{from March 2011} I like looking at people’s faces. Maybe that’s why I am dismayed by how cell phones have profoundly changed our society. No one looks up; no one looks out. They’re just tapping at their damn little devices. I guess I’m old-fashioned. I don’t care.
With an hour to kill in Portland tonight I decide to drive up streets less familiar to me. I get that feeling I sometimes get — an overwhelming wash of love for other people even though I don’t know them, for their unguarded faces. A man at the end of his day with five o’clock shadow. A group of young boys in vibrant red and blue socks playing ball, their coats piled in a huge mound against the fence. Someone has taken a little kid’s bike and shoved one handlebar through the chainlink high up, a modern-day intepretation of a Shaker hanging a chair. The perfectly-framed face of a young woman wearing a hijab, the wind gently stirring the loose folds of her long skirt. A man with a bushy gray beard who flashes me a big toothy smile after we both watch his white and black dog scamper to catch up and then zoom past him. People are out. People are stirring their thoughts by walking.

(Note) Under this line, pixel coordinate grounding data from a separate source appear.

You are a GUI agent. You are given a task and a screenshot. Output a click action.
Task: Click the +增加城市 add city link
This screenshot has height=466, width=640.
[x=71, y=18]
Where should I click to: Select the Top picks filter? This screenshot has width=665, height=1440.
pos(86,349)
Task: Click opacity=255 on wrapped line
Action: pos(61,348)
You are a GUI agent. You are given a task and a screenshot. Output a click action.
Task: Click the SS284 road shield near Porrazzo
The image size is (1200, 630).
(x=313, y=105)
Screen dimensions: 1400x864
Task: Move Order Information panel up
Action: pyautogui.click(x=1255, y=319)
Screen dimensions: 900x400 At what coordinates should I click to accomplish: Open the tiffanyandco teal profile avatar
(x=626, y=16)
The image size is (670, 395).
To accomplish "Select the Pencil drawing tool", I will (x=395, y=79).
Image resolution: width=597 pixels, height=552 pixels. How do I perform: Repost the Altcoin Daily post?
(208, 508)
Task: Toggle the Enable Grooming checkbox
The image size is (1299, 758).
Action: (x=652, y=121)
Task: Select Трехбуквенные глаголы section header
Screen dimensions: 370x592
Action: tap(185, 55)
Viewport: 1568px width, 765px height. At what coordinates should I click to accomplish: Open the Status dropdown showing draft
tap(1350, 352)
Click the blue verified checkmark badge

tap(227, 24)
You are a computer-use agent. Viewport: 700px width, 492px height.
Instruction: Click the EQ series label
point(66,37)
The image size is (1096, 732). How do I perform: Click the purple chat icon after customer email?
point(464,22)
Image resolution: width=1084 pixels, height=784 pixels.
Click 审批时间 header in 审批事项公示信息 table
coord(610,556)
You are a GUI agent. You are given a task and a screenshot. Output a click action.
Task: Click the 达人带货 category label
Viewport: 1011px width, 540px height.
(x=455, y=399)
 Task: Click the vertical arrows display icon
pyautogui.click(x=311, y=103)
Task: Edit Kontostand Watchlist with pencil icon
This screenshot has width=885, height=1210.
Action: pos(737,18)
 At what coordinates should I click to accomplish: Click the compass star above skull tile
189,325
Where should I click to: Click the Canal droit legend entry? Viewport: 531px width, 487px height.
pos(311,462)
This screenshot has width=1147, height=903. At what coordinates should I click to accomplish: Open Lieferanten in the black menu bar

Spring is coming; spring is one of my favorite thoughts. And then the brief dazzle of summer, the dreaminess of bending over to pick warm strawberries, the skin on our arms bare to the hot sun. But for this late afternoon hour of my day, it is enough to look plainly, directly, at faces wearing concentration, fatigue, and joy, and hope that the problems are working themselves out, that the conversations are going somewhere. I’m glad that there are still some unswept streets in the city of Portland. We’re all in chrysalis yet and we need a little more time.